THE PROBLEM – Below are some entries. Repeat exactly the lines from the one with "[Pinterest] (309, 567)" through the one with "TPA fortalece lazos", and only those.
── RECORDS ──
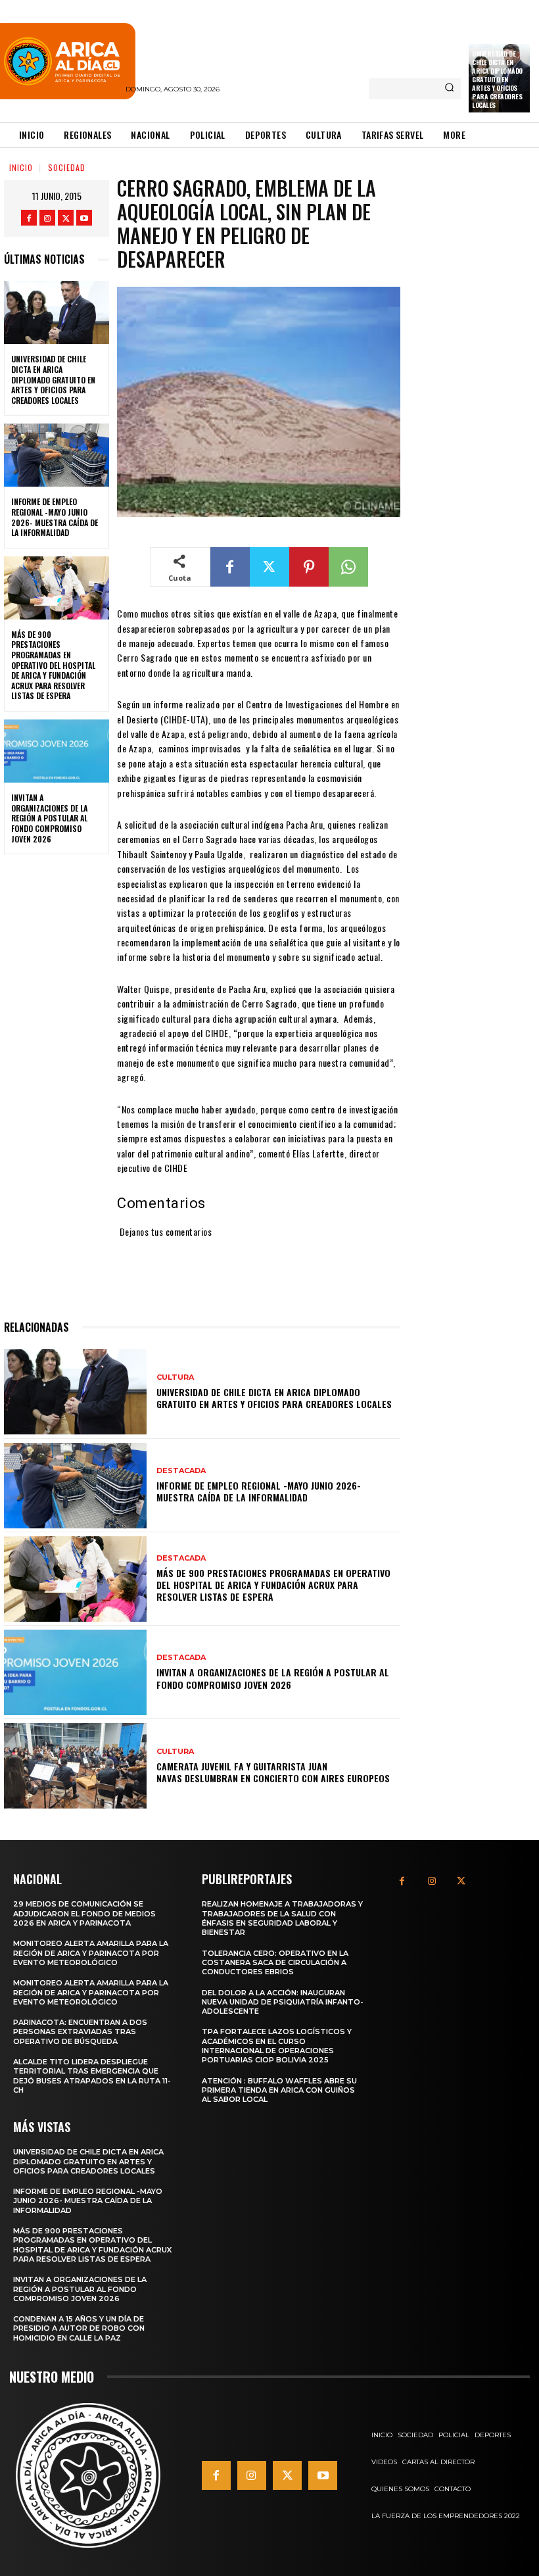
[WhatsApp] (348, 567)
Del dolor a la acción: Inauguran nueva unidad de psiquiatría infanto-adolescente (282, 2002)
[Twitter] (66, 218)
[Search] (449, 88)
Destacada (181, 1470)
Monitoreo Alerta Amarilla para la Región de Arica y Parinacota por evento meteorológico (90, 1953)
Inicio (21, 167)
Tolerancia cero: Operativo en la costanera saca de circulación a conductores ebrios (275, 1963)
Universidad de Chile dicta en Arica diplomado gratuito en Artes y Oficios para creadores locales (497, 79)
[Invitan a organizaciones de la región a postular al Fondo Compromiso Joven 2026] (56, 751)
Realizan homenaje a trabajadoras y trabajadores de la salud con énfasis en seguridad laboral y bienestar (282, 1918)
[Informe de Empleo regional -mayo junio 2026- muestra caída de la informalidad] (56, 455)
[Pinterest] (309, 567)
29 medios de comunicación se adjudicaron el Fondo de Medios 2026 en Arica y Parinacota (84, 1913)
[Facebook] (29, 218)
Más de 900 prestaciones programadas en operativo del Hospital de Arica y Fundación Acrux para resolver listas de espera (53, 665)
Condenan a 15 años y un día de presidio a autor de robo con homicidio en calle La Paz (79, 2328)
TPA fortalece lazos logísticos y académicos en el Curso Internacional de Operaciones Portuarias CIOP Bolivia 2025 (277, 2045)
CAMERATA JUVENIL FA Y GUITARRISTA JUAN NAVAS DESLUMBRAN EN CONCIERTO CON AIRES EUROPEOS (273, 1772)
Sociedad (66, 167)
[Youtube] (84, 218)
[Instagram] (47, 218)
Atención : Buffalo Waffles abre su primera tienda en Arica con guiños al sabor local (279, 2090)
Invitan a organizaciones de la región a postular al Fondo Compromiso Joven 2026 (49, 818)
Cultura (175, 1377)
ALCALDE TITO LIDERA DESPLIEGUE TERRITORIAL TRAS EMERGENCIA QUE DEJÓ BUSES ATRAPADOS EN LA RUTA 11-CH (92, 2076)
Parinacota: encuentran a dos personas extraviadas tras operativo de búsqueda (80, 2032)
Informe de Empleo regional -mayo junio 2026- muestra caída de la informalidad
───
RESPONSE TO THE TASK –
[Pinterest] (309, 567)
29 medios de comunicación se adjudicaron el Fondo de Medios 2026 en Arica y Parinacota (84, 1913)
[Facebook] (29, 218)
Más de 900 prestaciones programadas en operativo del Hospital de Arica y Fundación Acrux para resolver listas de espera (53, 665)
Condenan a 15 años y un día de presidio a autor de robo con homicidio en calle La Paz (79, 2328)
TPA fortalece lazos logísticos y académicos en el Curso Internacional de Operaciones Portuarias CIOP Bolivia 2025 (277, 2045)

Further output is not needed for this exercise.